The Reserve Bank of New Zealand Hiked Rates Again, Reasserting its Hawkishness


One Year of Hikes

The Reserve Bank of New Zealand was the first major central bank to raise interest rates, having started exactly one year ago (on October 2021), beating the Bank of England, whose lift-off came two months later.

Today, it increased rates by 50 basis points, adjusting the Official Cash Rate to 3.5% [1] and the highest level since April 2015. This was the eighth straight move of this size and the eight consecutive hike overall.

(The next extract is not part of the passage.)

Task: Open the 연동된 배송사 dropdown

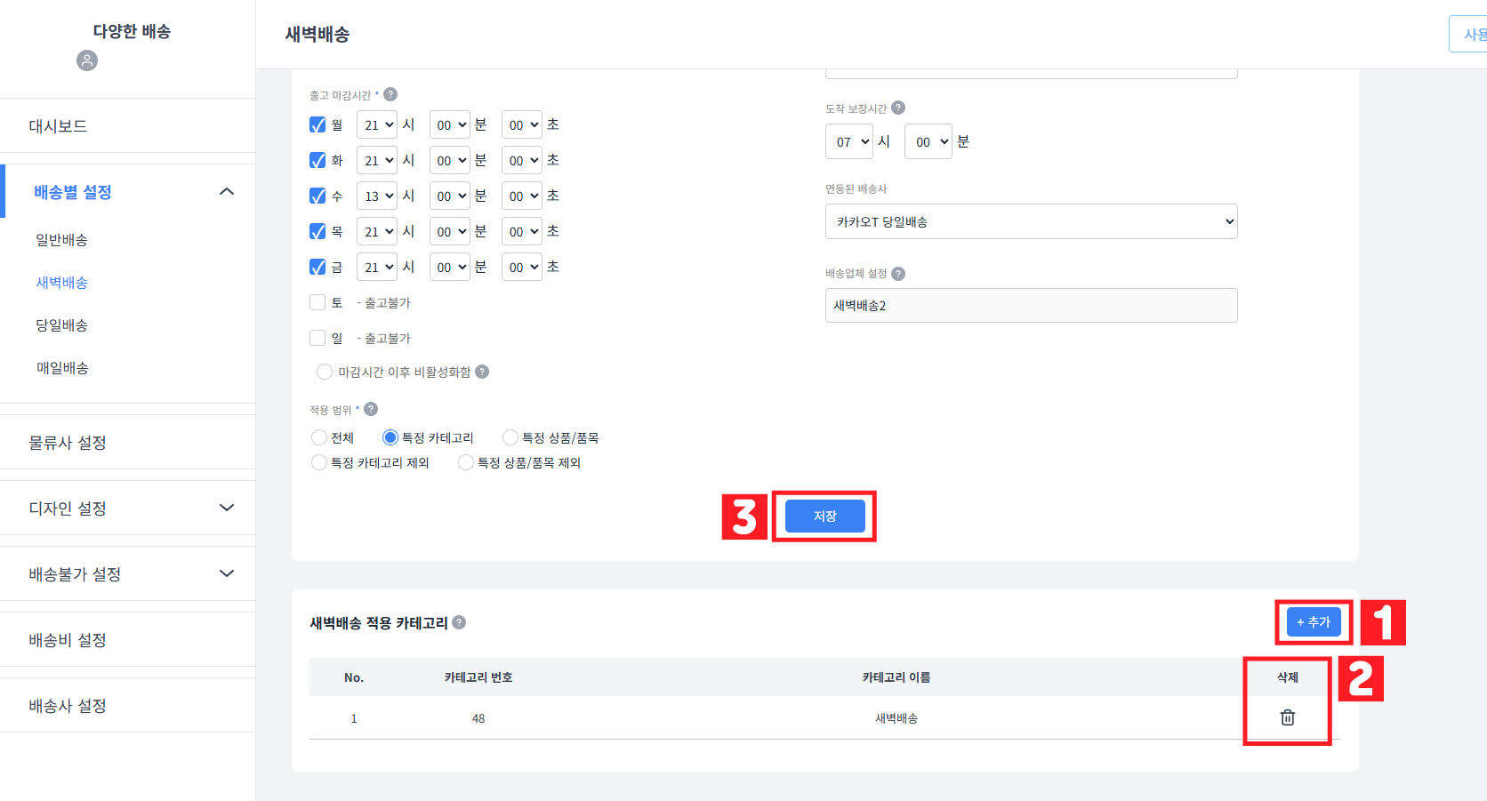Action: pos(1031,221)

The bank is running its most aggressive tightening cycle since the OCR was introduced in 1999, having produced 325 basis points worth of hikes since last year's lift-off.

Hawkish Stance

Given the elevated interest rates and the adverse impact they typically have on the economy and its lagging nature, it would not be unreasonable for officials to soften-up their stance. Only a day earlier, their Australian peers had done so, as the RBA raised rates by only 0.25%, slowing the pace of its tightening cycle.

RBNZ policy makers however, not only didn't show any signs of stepping back, but they actually discussed the possibility of an even bigger 75 bps move, as the minutes of the meeting showed. Furthermore, they deemed appropriate "to continue to tighten monetary conditions at pace".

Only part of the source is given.